─── SUPPLIED TEXT ───

Kuhn’s striking story worth watching

RISKY BUSINESS: No news is good news when it comes to the Hollywood writers’ strike these days, so let’s all get busy looking elsewhere up and down the dial to find things to watch while the key grip on Heroes has his new pick-up truck repo’d. If, like me, ceaseless pondering of the often counterproductive business strategies of the entertainment industry fills you with dumbstruck wonder, you’ll enjoy 100 Films & A Funeral, airing tonight on the Documentary Channel at 8pm EST.

It’s the story of Michael Kuhn, a British lawyer with no movie experience who was put in charge of the second kick at the movie-making can by Polygram, at the time the entertainment arm of Philips, the Dutch electronics giant. When Kuhn launched Polygram Filmed Entertainment in 1991, he had no experience in the movie business, but the company managed to be behind a string of hits over the next eight years – films such as Trainspotting, Priscilla, Queen Of The Desert, The Usual Suspects and the 1994 Mike Newell-directed Hugh Grant comedy that gives the film its title.

Beginning from the wild and unexpected success of Four Weddings & A Funeral, the company seemed to go from strength to strength, and hewing to the Hollywood business model summed up by the maxim “if you’re not growing you’re dying,” they expanded the PFE umbrella all across the world, building up a distribution arm that rivaled the Hollywood studios before the lack of confidence of the parent company led to the shocking sale of Polygram to Seagrams, who tried to sell of the motion picture arm while absorbing the music division into what would briefly become Vivendi Universal. Music-mad Seagrams head Edgar Bronfman Jr. already had a movie company in Universal, and so PFE’s glorious rise came to a sputtering end when the company’s catalogue of films was sold to MGM, a company that it had briefly entertained buying itself.

The film is a slick, brisk narrative that uses quick editing and cute animation to tell the story of Kuhn and his dream of a European film studio that could compete with Hollywood on its own terms – a dream that a lot of people, many of them in government offices, were eager to support, but for Philips’ lack of confidence, which has actually begun to look prescient in the long term, when you look at the downturn in box office and the movie business in general.

───

▶ [TASK 1]: According to the review, in what year did Michael Kuhn launch Polygram Filmed Entertainment?
▶ [TASK 2]: Reproduce the part of the review that begins at the words "Beginning from the" and ends after the words "entertained buying itself.".

─── SUPPLIED INFORMATION ───

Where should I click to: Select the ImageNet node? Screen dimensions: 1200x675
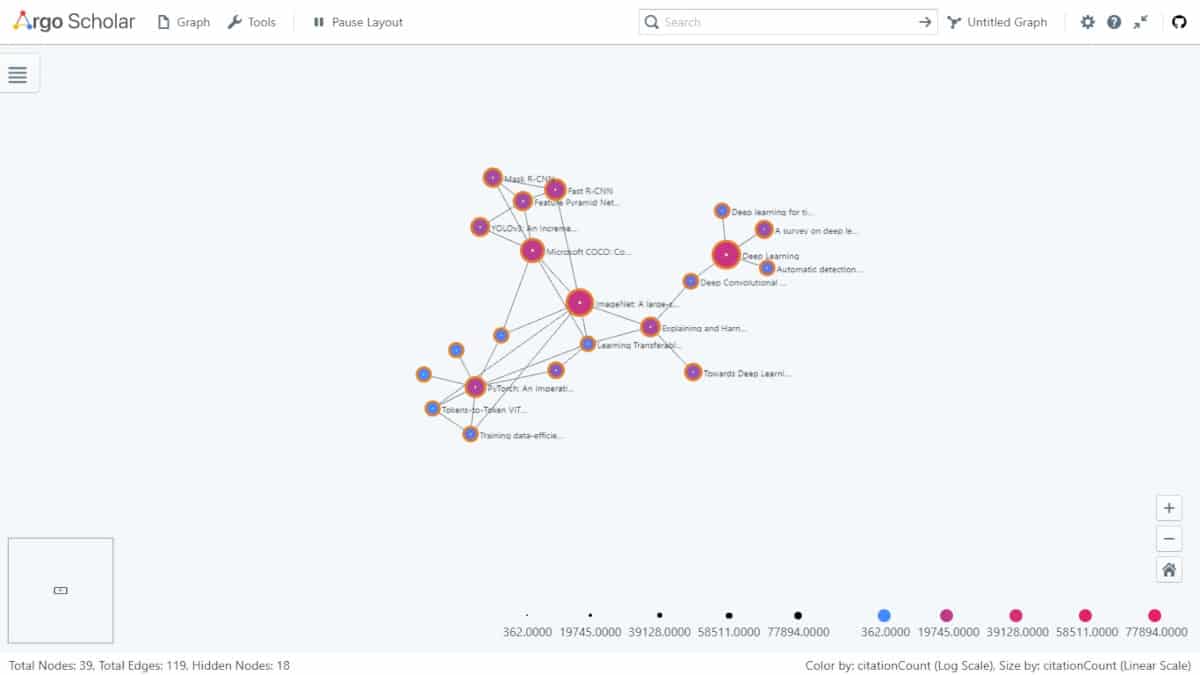coord(579,302)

───

▶ [SOLUTION 1]: 1991

▶ [SOLUTION 2]:
Beginning from the wild and unexpected success of Four Weddings & A Funeral, the company seemed to go from strength to strength, and hewing to the Hollywood business model summed up by the maxim “if you’re not growing you’re dying,” they expanded the PFE umbrella all across the world, building up a distribution arm that rivaled the Hollywood studios before the lack of confidence of the parent company led to the shocking sale of Polygram to Seagrams, who tried to sell of the motion picture arm while absorbing the music division into what would briefly become Vivendi Universal. Music-mad Seagrams head Edgar Bronfman Jr. already had a movie company in Universal, and so PFE’s glorious rise came to a sputtering end when the company’s catalogue of films was sold to MGM, a company that it had briefly entertained buying itself.